Leader's Edge, January 2008

Fast Focus

  • Everyone deserves a great boss. You can give your agency that gift by following some common sense ideas.
  • Hire the best, pay attention, make expectations clear, get out of the way, and reward success.

Allow me to introduce you to your new hire: This is the person who is going to make you look great. He will be a model worker and be emulated by the rest of your employees. He will be a great listener and always share credit for a team effort. He will demand an excellent output from himself and from those under him.

Do you want this person to be the next one on your agency's team? Well then, take a look in the mirror.

Anyone who is a boss today should try to transform him or herself into a great boss. If you can do this, you will be bringing to your staff the most important person in the company—reinventing a leader who is even more vital to everyone's success. That could be you. It's not a difficult position to attain, but like everything worthwhile in life, it takes your attention and your positive energy. Oh, and reading a slim little book. Sounds like a good way to start the year, right?

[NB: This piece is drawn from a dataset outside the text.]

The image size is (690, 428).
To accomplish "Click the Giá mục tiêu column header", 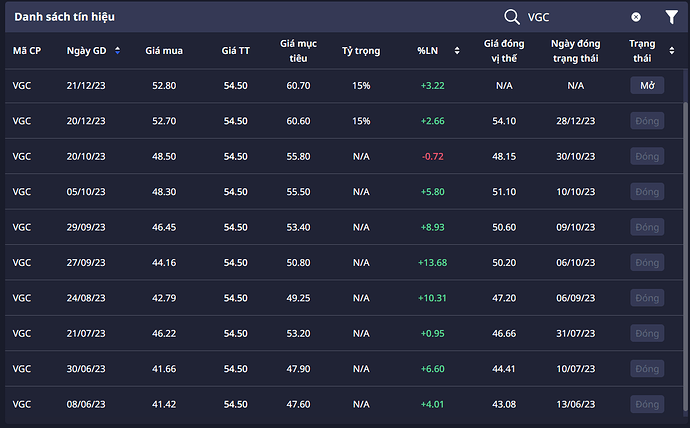I will point(298,51).
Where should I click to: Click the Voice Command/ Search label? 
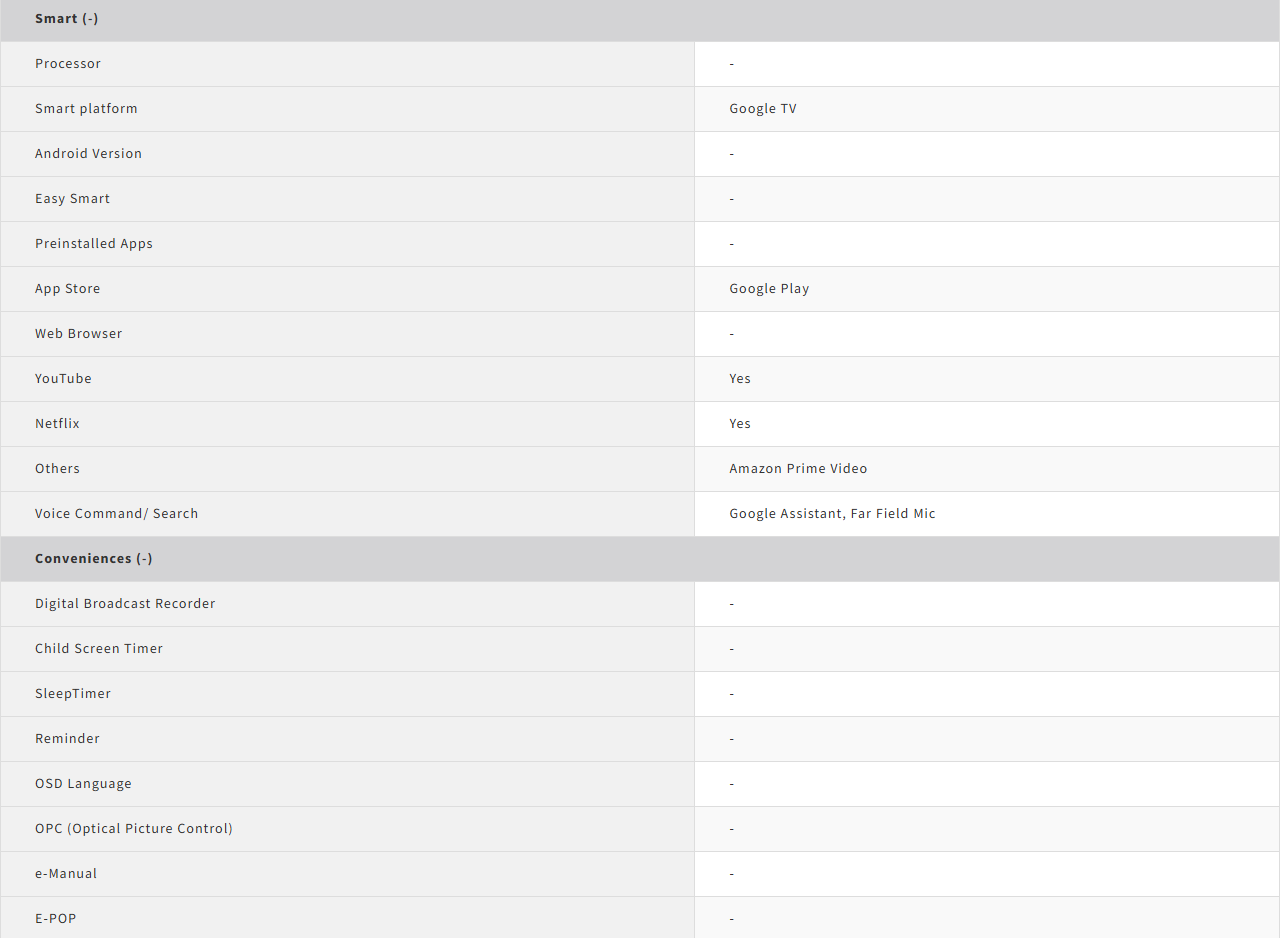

How to Become a Great Boss

Whether you're the CEO, sales manager, commercial lines manager or leader of the agency support staff, you probably have room to grow. Very likely, you can become a better boss. I know that's the case with me. As a boss, I realize the many ways I fall short of being a great leader like Jack Welch, Warren Buffett or Bill Gates. At the beginning of each year, these thoughts of growth seem to surface. As we enter the year, let's make a resolution to ourselves to become better bosses.

How? I regularly revisit that question by re-reading a slight but powerful book. It's called How to Become a Great Boss: The Rules for Getting and Keeping the Best Employees (Hyperion, 2002), by one of my favorite business authors, Jeffrey J. Fox. I've had this book since it came out and have read it many times over the past five years to help me reflect on myself and to make personal promises on becoming a better boss.

I highly suggest you get this book yourself, but I'm willing to give you the CliffsNotes version and to relate some of my observations from consulting with many brokers that relate to the topic.

The book opens with the question "Did you ever have a great boss?" and then notes that "everyone should have one, but not enough people do." That should be a mantra in our industry, where we see a perennial lack of new talent coupled with an aging workforce. Can you afford, in this environment, to give up your best employees? Being a great boss is not about you—it's about them. How you recruit, motivate and train employees is by being a boss whom people admire, emulate and seek out.

So here are my quick takes on the book's many short, easily digestible chapters.

Top 10 Steps

In an early chapter, Fox outlines 10 steps to becoming a great boss. When I read these simple rules, I wonder how many of them I attain. How about you?

  1. Hire only top-notch, excellent people.
  2. Put the right people in the right job. Weed out the wrong people.
  3. Tell your people what needs to be done.
  4. Tell your people why it is needed.
  5. Leave the job up to the people you've chosen to do it.
  6. Train your people.
  7. Listen to your people.
  8. Remove frustration and barriers that fetter your people.
  9. Inspect progress.
  10. Say "thank you" publicly and privately.

These 10 items are really the heart of the book. Read that list again and think about how truly simple and easy each one should be. Want a great salesperson? Hire a great one, or someone who could become great. Want to empower people to make your customers happy? Train them, knock the barriers out of their way, and then leave them alone to do it. Have a great month? Thank your staff in a meeting, with a party and in a personal note in the company newsletter.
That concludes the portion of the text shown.